— start of Material shown —
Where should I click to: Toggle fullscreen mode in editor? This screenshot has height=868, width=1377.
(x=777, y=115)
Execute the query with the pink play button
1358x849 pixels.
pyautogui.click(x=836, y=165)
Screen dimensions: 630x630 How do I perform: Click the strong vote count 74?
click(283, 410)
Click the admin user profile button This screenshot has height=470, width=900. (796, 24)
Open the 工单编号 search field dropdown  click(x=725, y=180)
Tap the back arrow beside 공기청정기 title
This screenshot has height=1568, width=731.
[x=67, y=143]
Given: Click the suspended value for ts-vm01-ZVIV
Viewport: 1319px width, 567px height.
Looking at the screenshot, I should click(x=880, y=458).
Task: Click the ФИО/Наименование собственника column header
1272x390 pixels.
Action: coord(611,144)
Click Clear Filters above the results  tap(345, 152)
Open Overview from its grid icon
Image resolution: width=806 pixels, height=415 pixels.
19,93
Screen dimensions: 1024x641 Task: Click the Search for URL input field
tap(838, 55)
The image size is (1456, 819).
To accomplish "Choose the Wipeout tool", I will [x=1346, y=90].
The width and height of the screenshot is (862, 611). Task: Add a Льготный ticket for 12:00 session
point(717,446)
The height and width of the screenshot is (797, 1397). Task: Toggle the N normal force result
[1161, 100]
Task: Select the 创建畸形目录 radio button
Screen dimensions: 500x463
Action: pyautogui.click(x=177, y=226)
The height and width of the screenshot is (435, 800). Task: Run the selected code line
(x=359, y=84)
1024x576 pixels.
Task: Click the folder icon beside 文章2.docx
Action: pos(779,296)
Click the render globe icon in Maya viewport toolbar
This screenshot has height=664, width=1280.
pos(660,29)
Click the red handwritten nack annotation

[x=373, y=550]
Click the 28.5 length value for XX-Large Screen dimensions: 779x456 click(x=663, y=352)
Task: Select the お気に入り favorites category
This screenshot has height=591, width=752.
— end of Material shown —
Exercise details »
Identify each line of the material that contains the string "button", and copy those lines. A match must have the same case.

Full response »
Execute the query with the pink play button
Click the admin user profile button This screenshot has height=470, width=900. (796, 24)
Task: Select the 创建畸形目录 radio button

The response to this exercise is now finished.